What of the future for MW? It would be easy to say that, in view of the lack of change in the threat, it will be ‘more of the same’. However, increased use of more capable ROVs would reduce the hazard to both MCMV and divers, although the safety record of the latter is already exemplary. Autonomous vehicles could survey programmed areas, returning with detailed reports to be decoded on board; this would obviate the requirement for the MCMV to go near a minefield, and would eliminate the need for costly GRP construction and low-signature engineering.
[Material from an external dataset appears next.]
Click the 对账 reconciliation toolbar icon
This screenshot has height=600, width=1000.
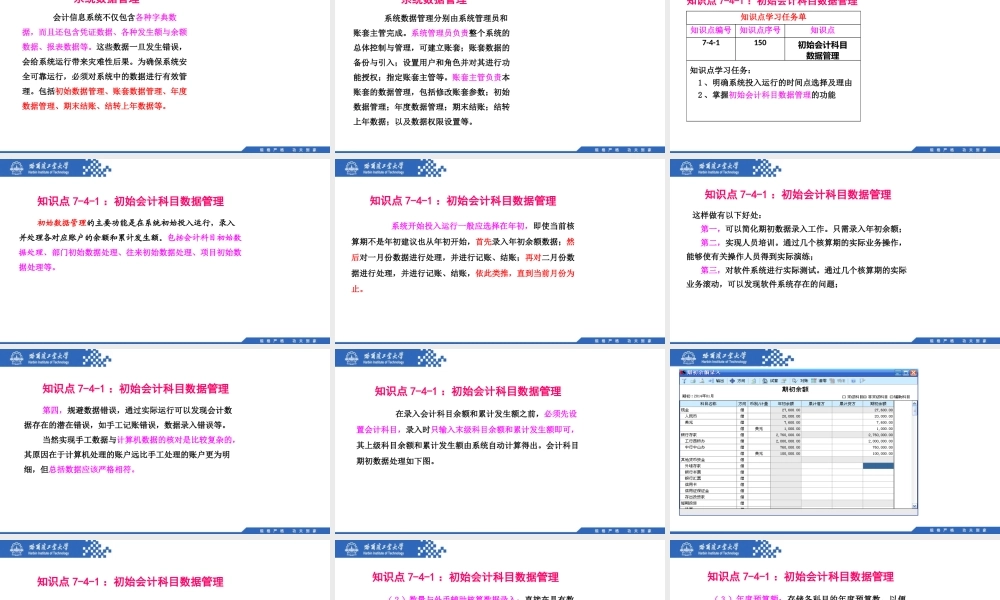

More esoterically, the US, arguably, has never been ‘into’ MW in the same structured way as the RN, is not tied down by set paradigms, and is, therefore, more open to innovations, such as the Marine Mammal Program, which trains marine mammals, principally bottle-nose dolphins and California sealions, to perform military tasks, including ship and harbour protection and mine detection and clearance.
Meanwhile, one thing is certain; as long as there are mines, there will have to be mine countermeasures.